* **WHAT TO DO**:
Please answer these questions about the feature request below, one answer per line, marked the same way:
1. What does the author want to load-balance between, and on what basis?
2. What two problems did the author find with Azure Metrics?
3. What SKU name and capacity does the sample output list for the gpt-4-turbo deployment?

START PASSAGE PROVIDED

Open
Description
Is your feature request related to a problem? Please describe.
I want to load-balance between different OpenAI deployments based on their real-time percentage usage.
Describe the solution you'd like
As part of the Deployment class, or any of its underlying properties, it would be helpful to have not only the configured rate limits, but also the real-time usage (especially for TPM, not just RPM).
Describe alternatives you've considered
I have looked into Azure Metrics, but I found two problems with this approach:
- the percentage usage metrics are only for Provisioned Managed Throughput, whereas I am looking for Standard TPM usage
- metrics are not available in real-time
Additional context
sample code:
client = CognitiveServicesManagementClient(credential=DefaultAzureCredential(), subscription_id=sub_id)
deployments = client.deployments.list(resource_group_name="some_rg", account_name="some_acct")
print('Deployments:')
for d in deployments:
...
sample out:
Deployments:
================
gpt-4-turbo
================
{
"additional_properties": {},
"id": "...",
"name": "gpt-4-turbo",
"type": "Microsoft.CognitiveServices/accounts/deployments",
"sku": "{'additional_properties': {}, 'name': 'Standard', 'tier': None, 'size': None, 'family': None, 'capacity': 10}",
"system_data": "{'additional_properties': {}, 'created_by': '...', 'created_by_type': 'User', 'created_at': datetime.datetime(2024, 4, 10, 15, 19, 31, 6416, tzinfo=<isodate.tzinfo.Utc object at 0x10673f050>), 'last_modified_by': 'radu@gocascade.ai', 'last_modified_by_type': 'User', 'last_modified_at': datetime.datetime(2024, 4, 10, 15, 19, 31, 6416, tzinfo=<isodate.tzinfo.Utc object at 0x10673f050>)}",
"etag": "...",
"properties": "{'additional_properties': {}, 'provisioning_state': 'Succeeded', 'model': <azure.mgmt.cognitiveservices.models._models_py3.DeploymentModel object at 0x106bf7710>, 'scale_settings': None, 'capabilities': {'chatCompletion': 'true'}, 'rai_policy_name': 'Microsoft.Default', 'call_rate_limit': None, 'rate_limits': [<azure.mgmt.cognitiveservices.models._models_py3.ThrottlingRule object at 0x106bf79d0>, <azure.mgmt.cognitiveservices.models._models_py3.ThrottlingRule object at 0x106bf7a90>], 'version_upgrade_option': 'OnceCurrentVersionExpired'}"

END PASSAGE PROVIDED
START STUDY MATERIAL

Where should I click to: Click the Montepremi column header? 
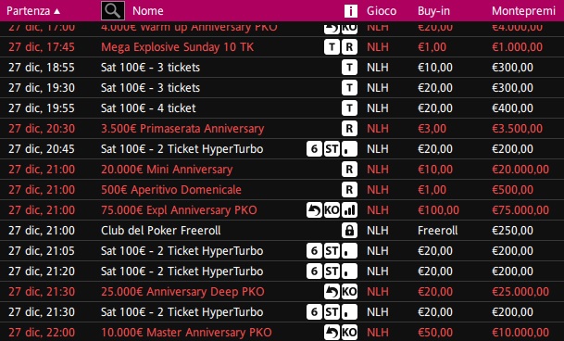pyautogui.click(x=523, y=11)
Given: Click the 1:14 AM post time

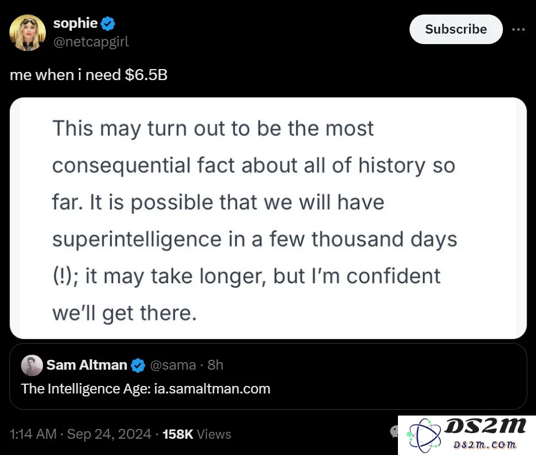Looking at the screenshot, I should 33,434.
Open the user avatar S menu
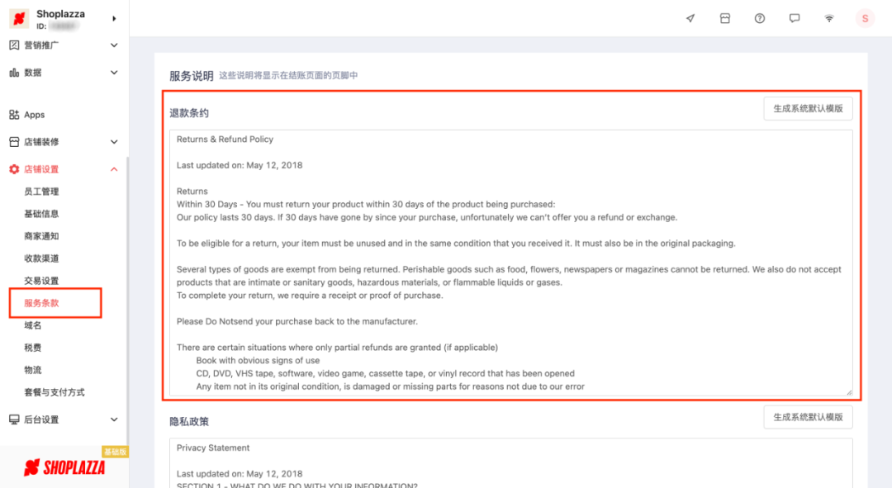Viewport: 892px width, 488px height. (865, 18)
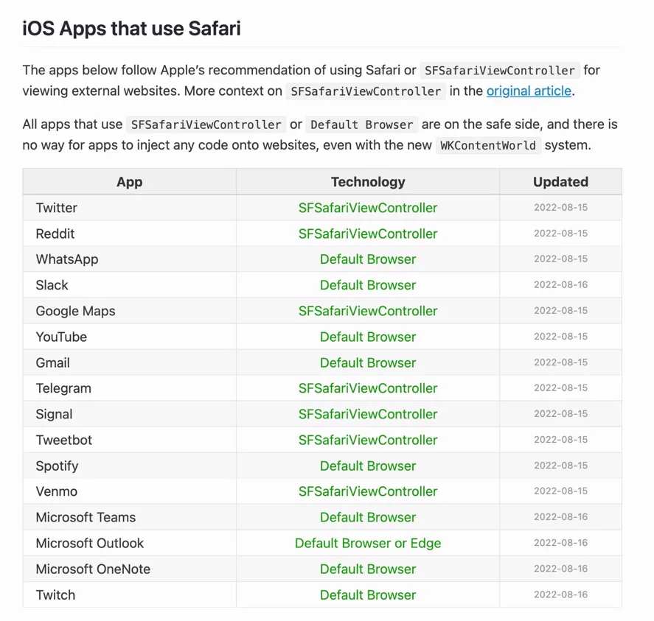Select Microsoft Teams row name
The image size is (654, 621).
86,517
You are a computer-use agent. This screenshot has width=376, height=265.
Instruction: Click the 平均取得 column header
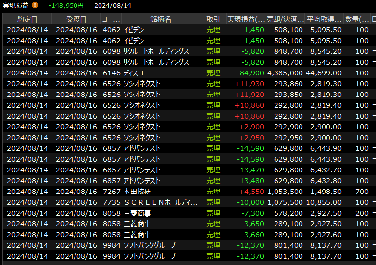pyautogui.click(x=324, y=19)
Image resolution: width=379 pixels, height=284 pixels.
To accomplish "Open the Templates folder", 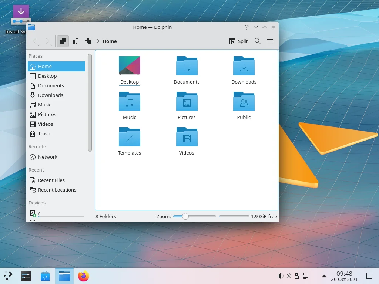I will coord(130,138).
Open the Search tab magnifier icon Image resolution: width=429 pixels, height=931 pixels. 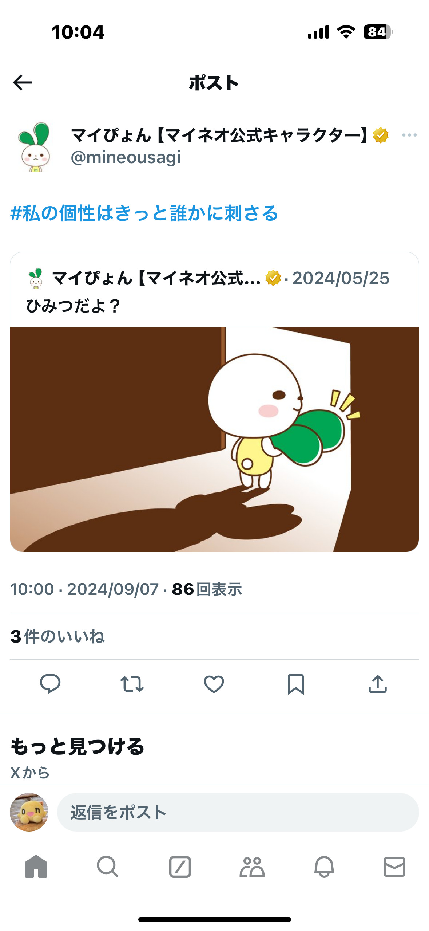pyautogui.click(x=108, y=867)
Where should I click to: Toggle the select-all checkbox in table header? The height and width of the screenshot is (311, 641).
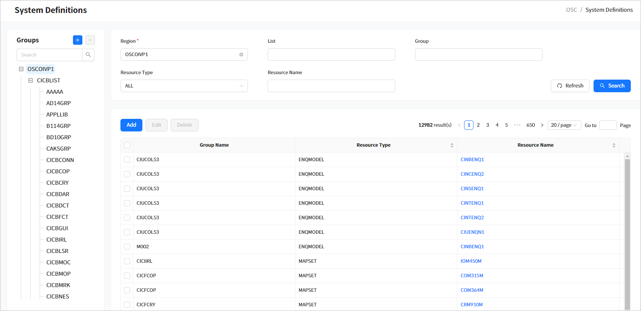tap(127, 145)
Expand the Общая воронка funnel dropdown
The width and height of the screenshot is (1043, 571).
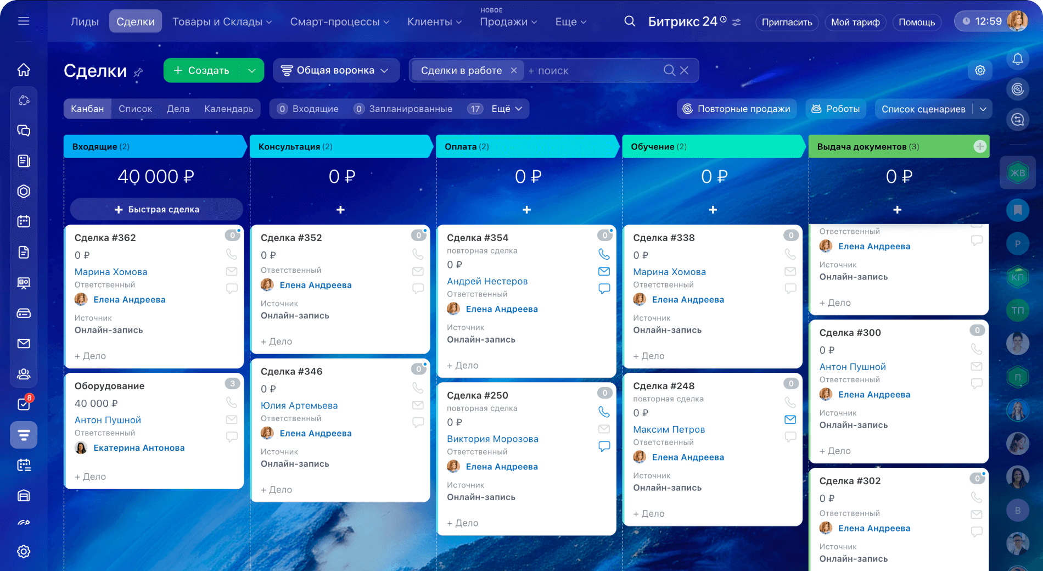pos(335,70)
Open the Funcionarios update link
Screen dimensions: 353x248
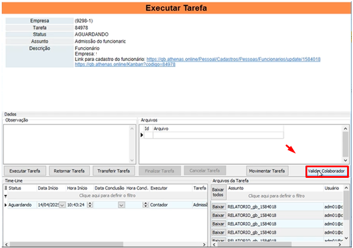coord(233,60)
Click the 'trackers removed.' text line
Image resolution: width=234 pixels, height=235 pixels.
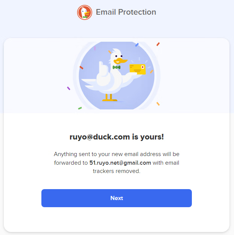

END STUDY MATERIAL

* **OUTPUT FOR THIS EXERCISE**:
1. Different OpenAI deployments, based on their real-time percentage usage.
2. The percentage usage metrics cover only Provisioned Managed Throughput rather than Standard TPM usage, and the metrics are not available in real time.
3. The SKU name is Standard, and the capacity is 10.